━━━━━ EXERCISE DATA

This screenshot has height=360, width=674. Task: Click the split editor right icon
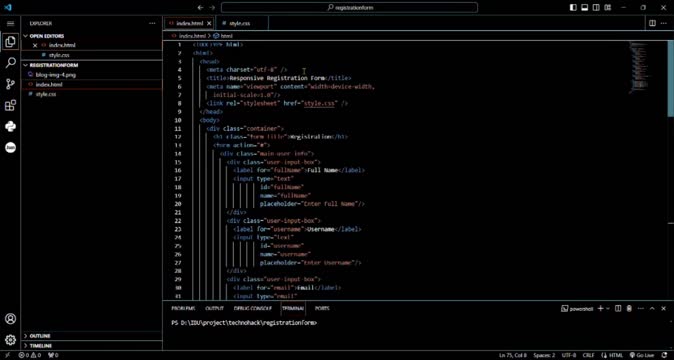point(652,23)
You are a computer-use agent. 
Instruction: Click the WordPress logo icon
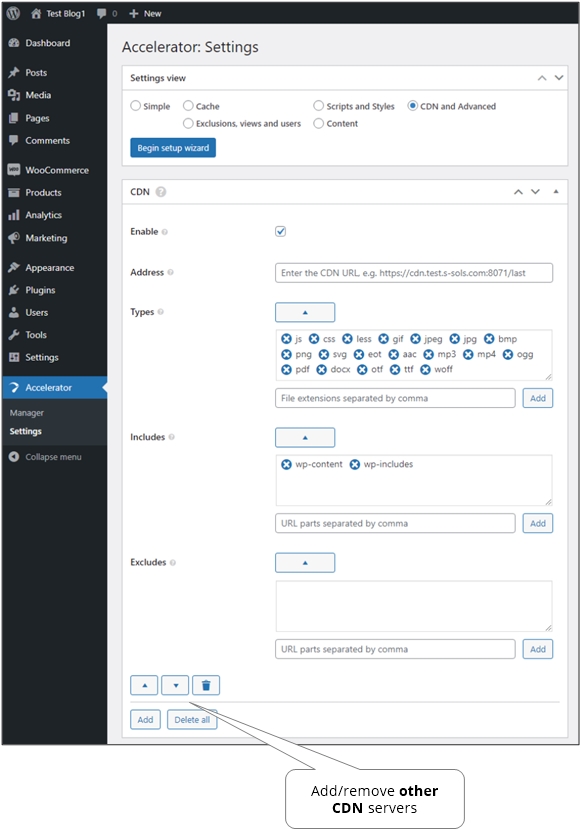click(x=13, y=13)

━━━━━━━━━━
━━━━━ EXERCISE DATA

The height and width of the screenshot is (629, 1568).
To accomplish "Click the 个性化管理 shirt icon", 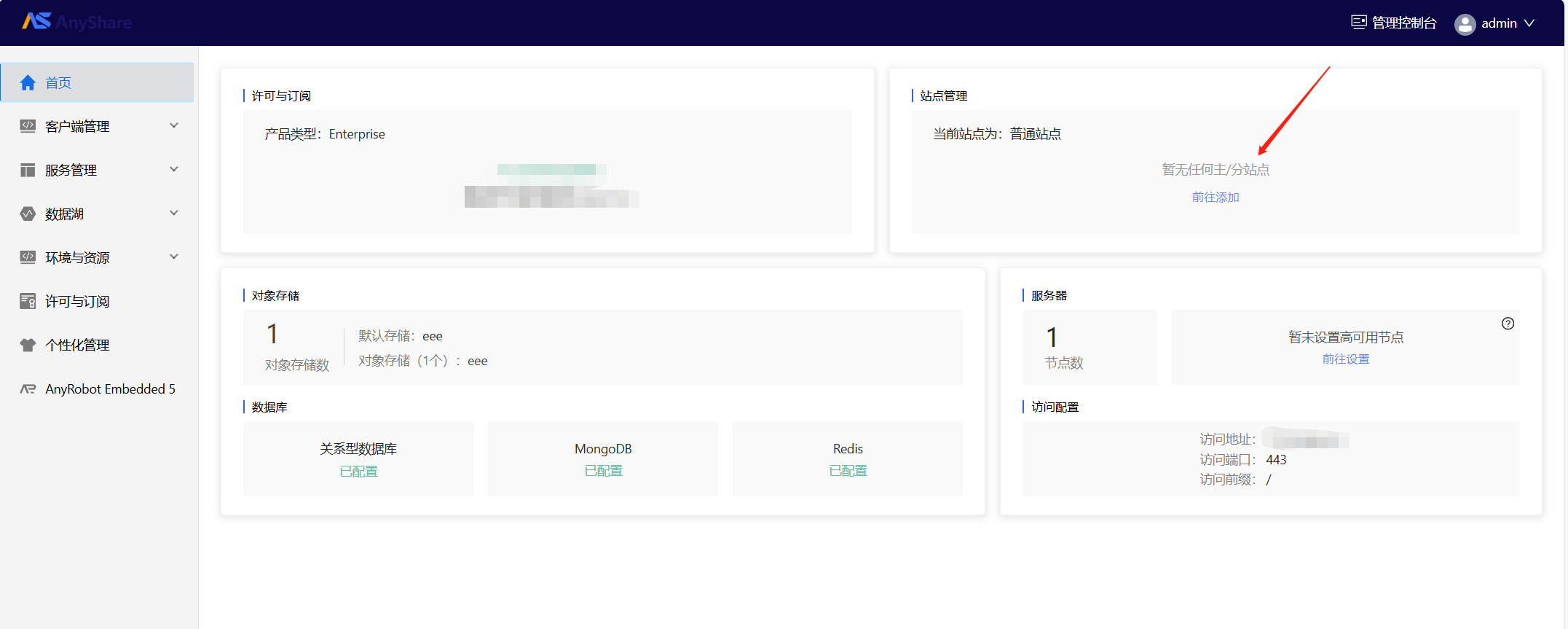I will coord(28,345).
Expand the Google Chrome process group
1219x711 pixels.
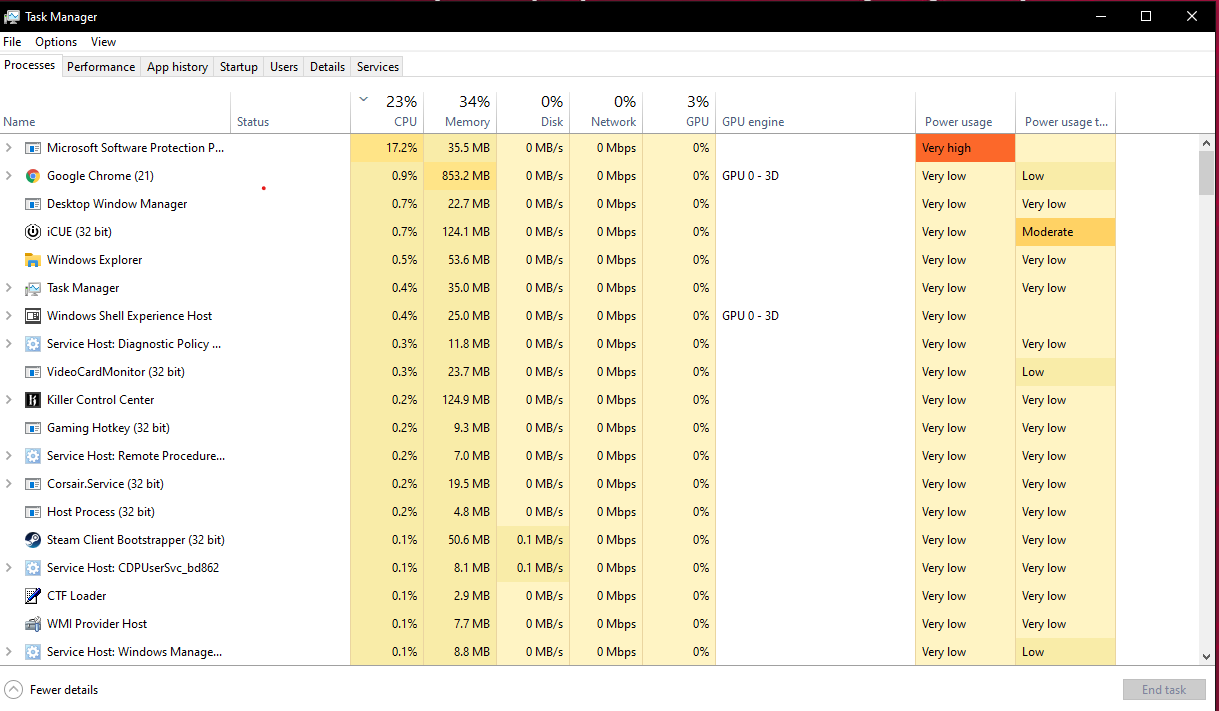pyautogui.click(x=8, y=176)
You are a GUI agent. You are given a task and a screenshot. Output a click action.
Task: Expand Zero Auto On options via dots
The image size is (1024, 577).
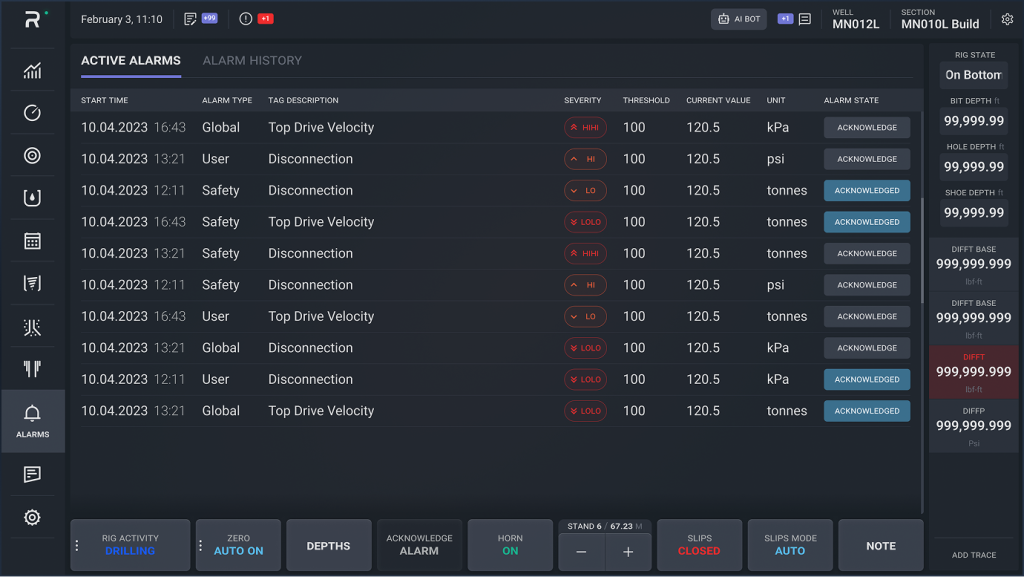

━━━━━━━━━━
━━━━━ EXERCISE DATA

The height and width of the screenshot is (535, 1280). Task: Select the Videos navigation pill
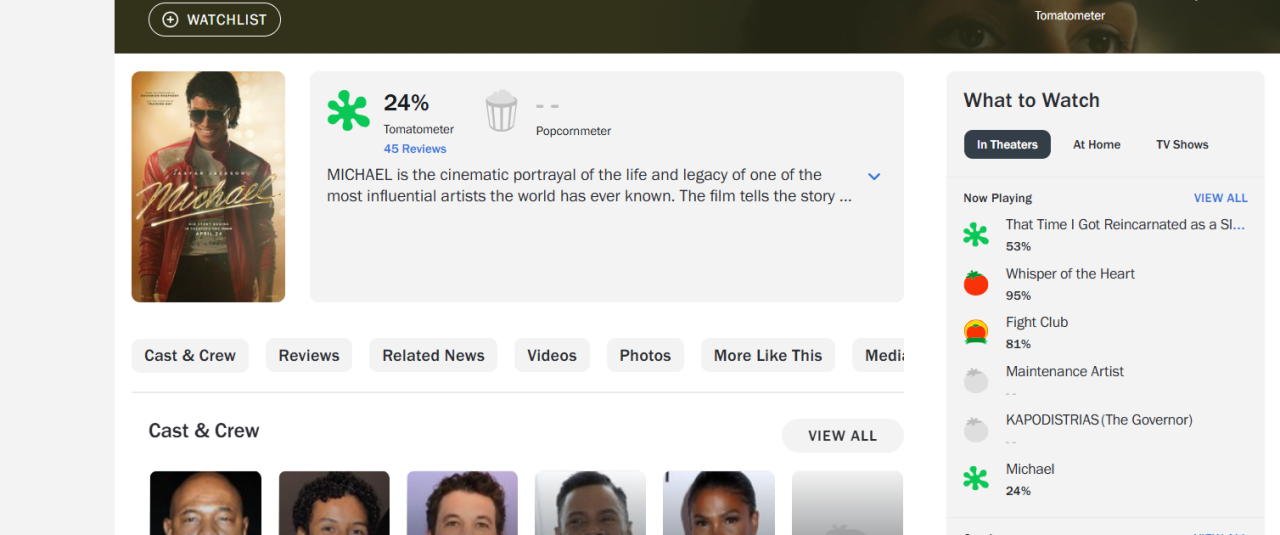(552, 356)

━━━━━━━━━━

**EXERCISE REQUIREMENTS**
What lines of the material above include "Expand"? Copy each one.

**THE ANSWER**
Expand the Google Chrome process group
Task: Expand Zero Auto On options via dots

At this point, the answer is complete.